Unfortunately last year’s vote on Britain’s EU membership has caused psephologists (and normal folk too) to question their real value. I mean, why not have another go if you don’t like result of the first? One particular guru who was one of our Dave’s teachers has written about it:

His justification is that the voters may have seen the error of their ways! Yeah, right! (Which being translated is ‘now agree with him’.) In fact that’s precisely the problem with the whole idea of asking people to vote on issues. They will change their minds and change them back again (etc. ad nauseam) – which ain’t no way to run a railroad. That’s why we have a Parliament, to even out the bumps in the road to decision-making. Or to try another analogy: videos provide more evidence than snapshots.

I’m afraid I can hardly credit the principle that if you don’t like an answer, you can always ask the question again!

Author: janus

I'm back......and front - in sunny Sussex-by-the-sea

30 thoughts on “Plebiscites are the problem”

  1. Maybe referendums should be held on an extended basis via mobile phone app. You register and then have to vote every day for say a month. The technology then plots out the result to arrive at a result.
    That should even out a few bumps. It would also provide a great deal of interest as the graph develops.

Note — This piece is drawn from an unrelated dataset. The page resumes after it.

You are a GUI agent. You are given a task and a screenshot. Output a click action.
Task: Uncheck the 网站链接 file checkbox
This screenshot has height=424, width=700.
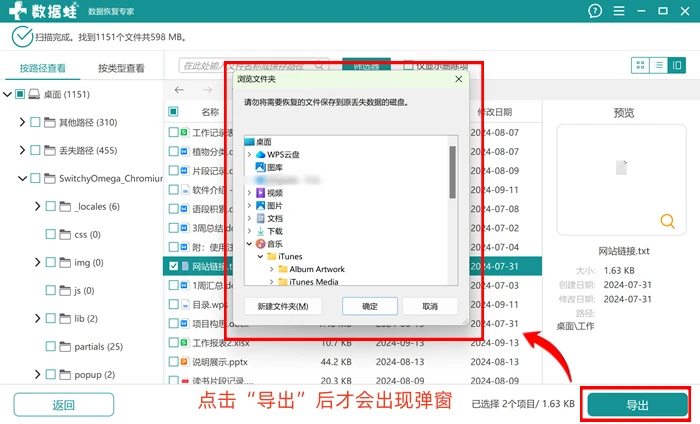[173, 266]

  2. Plebiscites in the United States are reserved for local and state matters.There has never been a national plebiscite. It’s not unheard of for state politicians and/or pressure groups to put the same proposal to voters at election after election until they either get the “right” answer or voters are so sick of seeing the same proposition on a ballot that they vote against it overwhelmingly. The British would, at this point, vote to leave the EU overwhelmingly as that was the decision. This is also why the UK’s political establishment was so reluctant to put EU treaties to a vote. The Irish could be bludgeoned into submission, the Dutch could be ignored and the Danes could be placates — but the British are too big and too bloody minded.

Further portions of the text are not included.